START Available data

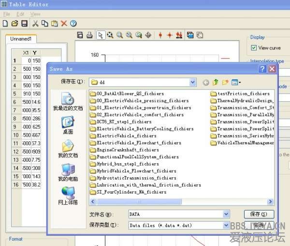Click the New file toolbar icon
The height and width of the screenshot is (246, 290).
coord(5,23)
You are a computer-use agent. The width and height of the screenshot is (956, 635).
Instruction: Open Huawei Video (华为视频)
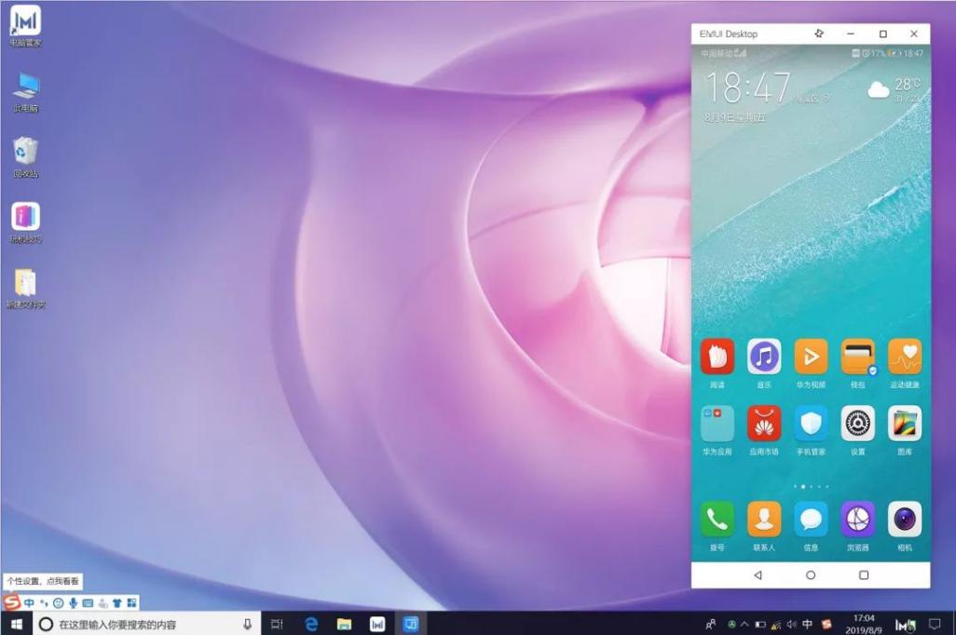tap(810, 356)
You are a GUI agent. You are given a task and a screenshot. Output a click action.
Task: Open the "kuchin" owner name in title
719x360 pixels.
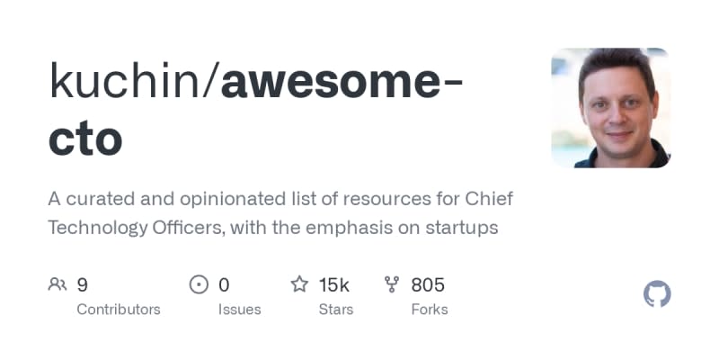[x=129, y=81]
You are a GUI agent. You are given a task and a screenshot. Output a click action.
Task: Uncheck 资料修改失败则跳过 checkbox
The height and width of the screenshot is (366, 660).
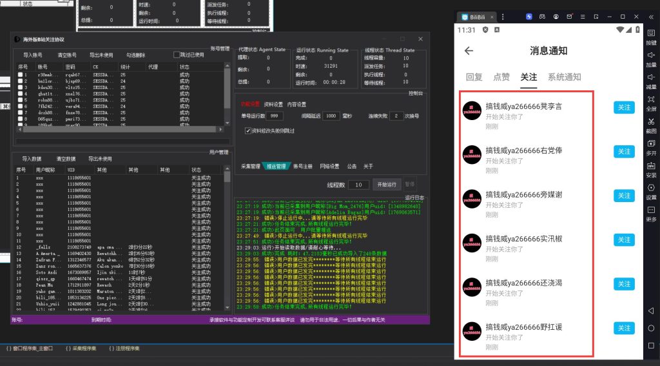tap(248, 130)
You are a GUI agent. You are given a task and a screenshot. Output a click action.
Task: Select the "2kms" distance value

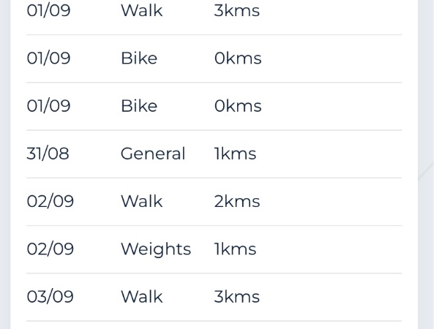pyautogui.click(x=237, y=202)
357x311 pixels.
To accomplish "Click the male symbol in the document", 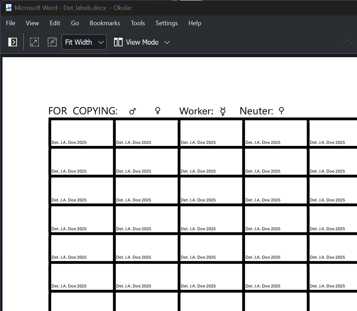I will tap(132, 111).
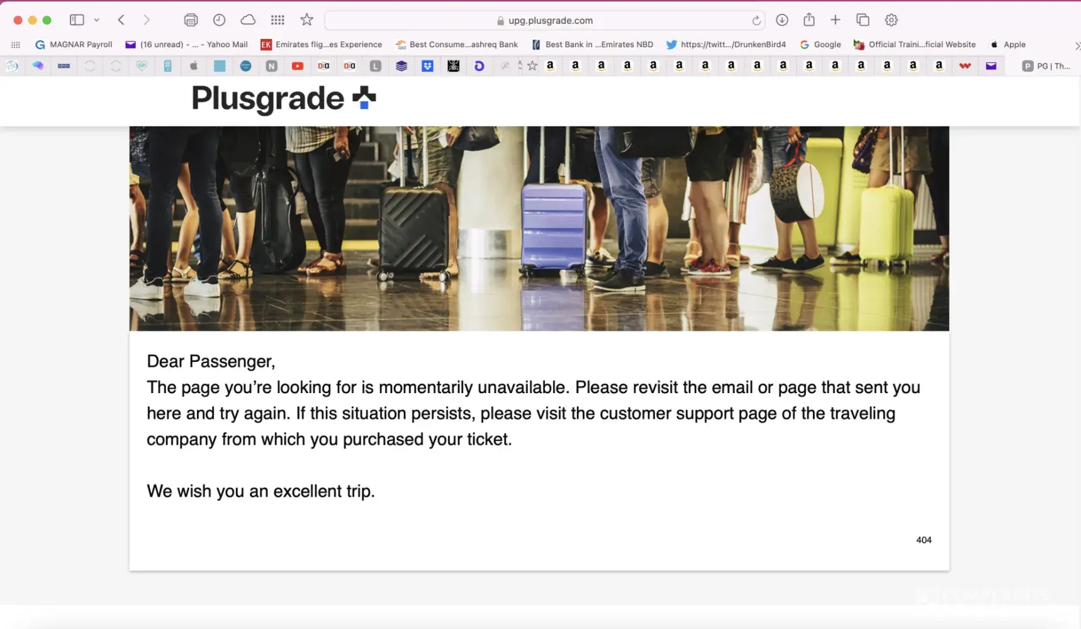
Task: Open the gear settings icon
Action: point(891,20)
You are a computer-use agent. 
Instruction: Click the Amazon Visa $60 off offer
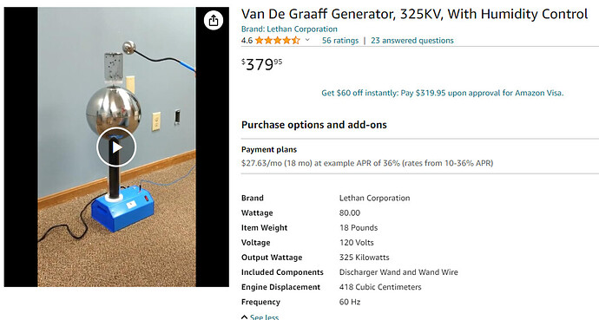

END Available data

For this exercise, return every line from the data that holds the string "computer".

Solved problem:
You are a computer-use agent. The width and height of the screenshot is (956, 635).
You are a computer-use agent. 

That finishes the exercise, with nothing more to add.